[Task details] Can you restate the records below word for word?

[Data excerpts]
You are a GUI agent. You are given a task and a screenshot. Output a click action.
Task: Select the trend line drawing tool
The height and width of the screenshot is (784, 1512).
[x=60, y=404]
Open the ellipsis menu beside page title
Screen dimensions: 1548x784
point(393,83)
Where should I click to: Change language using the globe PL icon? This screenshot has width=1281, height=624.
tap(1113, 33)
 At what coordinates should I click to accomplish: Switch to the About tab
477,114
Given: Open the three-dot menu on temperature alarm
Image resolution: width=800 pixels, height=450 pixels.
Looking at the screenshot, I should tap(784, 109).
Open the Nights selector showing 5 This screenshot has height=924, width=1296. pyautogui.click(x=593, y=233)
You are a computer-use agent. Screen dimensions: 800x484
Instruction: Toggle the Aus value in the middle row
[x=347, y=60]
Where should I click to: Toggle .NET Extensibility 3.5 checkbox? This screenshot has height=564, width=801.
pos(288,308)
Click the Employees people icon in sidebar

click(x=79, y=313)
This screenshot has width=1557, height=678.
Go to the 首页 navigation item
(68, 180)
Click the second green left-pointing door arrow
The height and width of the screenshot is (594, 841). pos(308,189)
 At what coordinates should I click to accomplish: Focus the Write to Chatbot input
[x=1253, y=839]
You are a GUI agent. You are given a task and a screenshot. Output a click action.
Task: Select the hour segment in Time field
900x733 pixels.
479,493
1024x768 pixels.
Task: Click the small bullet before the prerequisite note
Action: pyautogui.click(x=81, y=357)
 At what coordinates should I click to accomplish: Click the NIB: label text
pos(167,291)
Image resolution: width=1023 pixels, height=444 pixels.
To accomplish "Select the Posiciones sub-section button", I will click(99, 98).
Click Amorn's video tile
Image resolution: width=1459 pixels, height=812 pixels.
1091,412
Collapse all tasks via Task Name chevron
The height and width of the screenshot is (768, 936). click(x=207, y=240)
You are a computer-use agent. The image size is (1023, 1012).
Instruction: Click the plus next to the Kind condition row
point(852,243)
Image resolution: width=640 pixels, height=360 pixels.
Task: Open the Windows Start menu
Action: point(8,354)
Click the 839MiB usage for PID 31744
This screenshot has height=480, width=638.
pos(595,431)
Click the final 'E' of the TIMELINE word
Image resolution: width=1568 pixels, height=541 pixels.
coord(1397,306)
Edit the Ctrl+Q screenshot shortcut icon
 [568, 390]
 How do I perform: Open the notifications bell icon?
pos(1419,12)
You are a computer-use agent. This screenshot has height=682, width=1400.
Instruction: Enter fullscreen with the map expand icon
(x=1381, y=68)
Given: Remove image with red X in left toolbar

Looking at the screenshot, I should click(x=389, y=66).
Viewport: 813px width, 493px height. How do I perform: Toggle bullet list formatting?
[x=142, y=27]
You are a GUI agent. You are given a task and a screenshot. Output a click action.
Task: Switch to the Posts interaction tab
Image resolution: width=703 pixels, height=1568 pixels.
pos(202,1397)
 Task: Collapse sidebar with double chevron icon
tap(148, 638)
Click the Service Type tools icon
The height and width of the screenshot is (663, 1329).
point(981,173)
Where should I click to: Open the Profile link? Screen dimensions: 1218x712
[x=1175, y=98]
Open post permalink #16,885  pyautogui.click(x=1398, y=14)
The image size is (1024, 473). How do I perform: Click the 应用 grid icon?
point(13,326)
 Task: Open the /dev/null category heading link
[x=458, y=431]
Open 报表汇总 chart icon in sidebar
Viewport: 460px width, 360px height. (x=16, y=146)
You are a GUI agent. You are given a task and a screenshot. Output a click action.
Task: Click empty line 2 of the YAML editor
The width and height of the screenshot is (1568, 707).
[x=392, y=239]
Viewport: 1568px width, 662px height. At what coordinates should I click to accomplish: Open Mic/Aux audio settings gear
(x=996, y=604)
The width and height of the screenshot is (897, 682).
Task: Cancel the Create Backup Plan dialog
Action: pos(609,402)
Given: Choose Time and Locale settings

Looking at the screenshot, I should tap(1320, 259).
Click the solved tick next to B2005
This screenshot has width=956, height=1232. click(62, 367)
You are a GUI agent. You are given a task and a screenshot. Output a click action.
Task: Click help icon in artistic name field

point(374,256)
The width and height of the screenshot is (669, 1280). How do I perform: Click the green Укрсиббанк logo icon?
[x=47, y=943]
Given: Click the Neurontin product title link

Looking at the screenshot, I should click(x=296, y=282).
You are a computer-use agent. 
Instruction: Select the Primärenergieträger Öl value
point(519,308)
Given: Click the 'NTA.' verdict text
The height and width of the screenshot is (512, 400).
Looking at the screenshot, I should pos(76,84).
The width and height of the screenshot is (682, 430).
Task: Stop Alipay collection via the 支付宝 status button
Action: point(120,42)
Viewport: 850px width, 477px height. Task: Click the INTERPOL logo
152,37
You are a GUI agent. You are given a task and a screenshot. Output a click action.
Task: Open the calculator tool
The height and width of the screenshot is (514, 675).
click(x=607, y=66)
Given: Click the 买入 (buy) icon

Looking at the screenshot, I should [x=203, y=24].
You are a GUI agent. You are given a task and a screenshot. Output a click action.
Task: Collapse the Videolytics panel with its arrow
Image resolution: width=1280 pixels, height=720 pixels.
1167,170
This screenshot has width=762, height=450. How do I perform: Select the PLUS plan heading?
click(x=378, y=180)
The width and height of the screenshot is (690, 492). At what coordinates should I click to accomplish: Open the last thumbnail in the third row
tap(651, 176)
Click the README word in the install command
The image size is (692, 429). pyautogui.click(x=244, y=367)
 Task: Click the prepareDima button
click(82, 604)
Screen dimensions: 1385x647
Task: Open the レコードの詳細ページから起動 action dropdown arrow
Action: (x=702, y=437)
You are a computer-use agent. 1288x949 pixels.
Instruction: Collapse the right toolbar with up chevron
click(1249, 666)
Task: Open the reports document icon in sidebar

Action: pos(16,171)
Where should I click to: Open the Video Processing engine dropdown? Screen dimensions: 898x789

[Solution for this problem]
You are a GUI agent. You are given a task and a screenshot. Output a click action.
Task: Select the trend line drawing tool
The height and width of the screenshot is (784, 1512).
[x=60, y=404]
Open the ellipsis menu beside page title
Screen dimensions: 1548x784
point(393,83)
Where should I click to: Change language using the globe PL icon? This screenshot has width=1281, height=624.
tap(1113, 33)
 At what coordinates should I click to accomplish: Switch to the About tab
477,114
Given: Open the three-dot menu on temperature alarm
Image resolution: width=800 pixels, height=450 pixels.
Looking at the screenshot, I should tap(784, 109).
Open the Nights selector showing 5 This screenshot has height=924, width=1296. pyautogui.click(x=593, y=233)
You are a computer-use agent. Screen dimensions: 800x484
Instruction: Toggle the Aus value in the middle row
[x=347, y=60]
Where should I click to: Toggle .NET Extensibility 3.5 checkbox? This screenshot has height=564, width=801.
pos(288,308)
Click the Employees people icon in sidebar

click(x=79, y=313)
This screenshot has width=1557, height=678.
Go to the 首页 navigation item
(68, 180)
Click the second green left-pointing door arrow
The height and width of the screenshot is (594, 841). pos(308,189)
 At what coordinates should I click to accomplish: Focus the Write to Chatbot input
[x=1253, y=839]
You are a GUI agent. You are given a task and a screenshot. Output a click action.
Task: Select the hour segment in Time field
900x733 pixels.
479,493
1024x768 pixels.
Task: Click the small bullet before the prerequisite note
Action: pyautogui.click(x=81, y=357)
 At what coordinates should I click to accomplish: Click the NIB: label text
pos(167,291)
Image resolution: width=1023 pixels, height=444 pixels.
To accomplish "Select the Posiciones sub-section button", I will click(99, 98).
Click Amorn's video tile
Image resolution: width=1459 pixels, height=812 pixels.
1091,412
Collapse all tasks via Task Name chevron
The height and width of the screenshot is (768, 936). click(x=207, y=240)
You are a computer-use agent. The image size is (1023, 1012).
Instruction: Click the plus next to the Kind condition row
point(852,243)
Image resolution: width=640 pixels, height=360 pixels.
Task: Open the Windows Start menu
Action: point(8,354)
Click the 839MiB usage for PID 31744
This screenshot has height=480, width=638.
pos(595,431)
Click the final 'E' of the TIMELINE word
Image resolution: width=1568 pixels, height=541 pixels.
coord(1397,306)
Edit the Ctrl+Q screenshot shortcut icon
 [568, 390]
 How do I perform: Open the notifications bell icon?
pos(1419,12)
You are a computer-use agent. This screenshot has height=682, width=1400.
Instruction: Enter fullscreen with the map expand icon
(x=1381, y=68)
Given: Remove image with red X in left toolbar

Looking at the screenshot, I should click(x=389, y=66).
Viewport: 813px width, 493px height. How do I perform: Toggle bullet list formatting?
[x=142, y=27]
You are a GUI agent. You are given a task and a screenshot. Output a click action.
Task: Switch to the Posts interaction tab
Image resolution: width=703 pixels, height=1568 pixels.
pos(202,1397)
 Task: Collapse sidebar with double chevron icon
tap(148, 638)
Click the Service Type tools icon
The height and width of the screenshot is (663, 1329).
point(981,173)
Where should I click to: Open the Profile link? Screen dimensions: 1218x712
[x=1175, y=98]
Open post permalink #16,885  pyautogui.click(x=1398, y=14)
The image size is (1024, 473). How do I perform: Click the 应用 grid icon?
point(13,326)
 Task: Open the /dev/null category heading link
[x=458, y=431]
Open 报表汇总 chart icon in sidebar
Viewport: 460px width, 360px height. (x=16, y=146)
You are a GUI agent. You are given a task and a screenshot. Output a click action.
Task: Click empty line 2 of the YAML editor
The width and height of the screenshot is (1568, 707).
[x=392, y=239]
Viewport: 1568px width, 662px height. At what coordinates should I click to accomplish: Open Mic/Aux audio settings gear
(x=996, y=604)
The width and height of the screenshot is (897, 682).
Task: Cancel the Create Backup Plan dialog
Action: pos(609,402)
Given: Choose Time and Locale settings

Looking at the screenshot, I should tap(1320, 259).
Click the solved tick next to B2005
This screenshot has width=956, height=1232. click(62, 367)
You are a GUI agent. You are given a task and a screenshot. Output a click action.
Task: Click help icon in artistic name field

point(374,256)
The width and height of the screenshot is (669, 1280). How do I perform: Click the green Укрсиббанк logo icon?
[x=47, y=943]
Given: Click the Neurontin product title link

Looking at the screenshot, I should click(x=296, y=282).
You are a computer-use agent. 
Instruction: Select the Primärenergieträger Öl value
point(519,308)
Given: Click the 'NTA.' verdict text
The height and width of the screenshot is (512, 400).
Looking at the screenshot, I should pos(76,84).
The width and height of the screenshot is (682, 430).
Task: Stop Alipay collection via the 支付宝 status button
Action: point(120,42)
Viewport: 850px width, 477px height. Task: Click the INTERPOL logo
152,37
You are a GUI agent. You are given a task and a screenshot. Output a click action.
Task: Open the calculator tool
The height and width of the screenshot is (514, 675).
click(x=607, y=66)
Given: Click the 买入 (buy) icon

Looking at the screenshot, I should [x=203, y=24].
You are a GUI agent. You are given a task and a screenshot. Output a click action.
Task: Collapse the Videolytics panel with its arrow
Image resolution: width=1280 pixels, height=720 pixels.
1167,170
This screenshot has width=762, height=450. How do I perform: Select the PLUS plan heading?
click(x=378, y=180)
The width and height of the screenshot is (690, 492). At what coordinates should I click to accomplish: Open the last thumbnail in the third row
tap(651, 176)
Click the README word in the install command
The image size is (692, 429). pyautogui.click(x=244, y=367)
 Task: Click the prepareDima button
click(82, 604)
Screen dimensions: 1385x647
Task: Open the レコードの詳細ページから起動 action dropdown arrow
Action: (x=702, y=437)
You are a computer-use agent. 1288x949 pixels.
Instruction: Collapse the right toolbar with up chevron
click(1249, 666)
Task: Open the reports document icon in sidebar

Action: pos(16,171)
Where should I click to: Open the Video Processing engine dropdown? Screen dimensions: 898x789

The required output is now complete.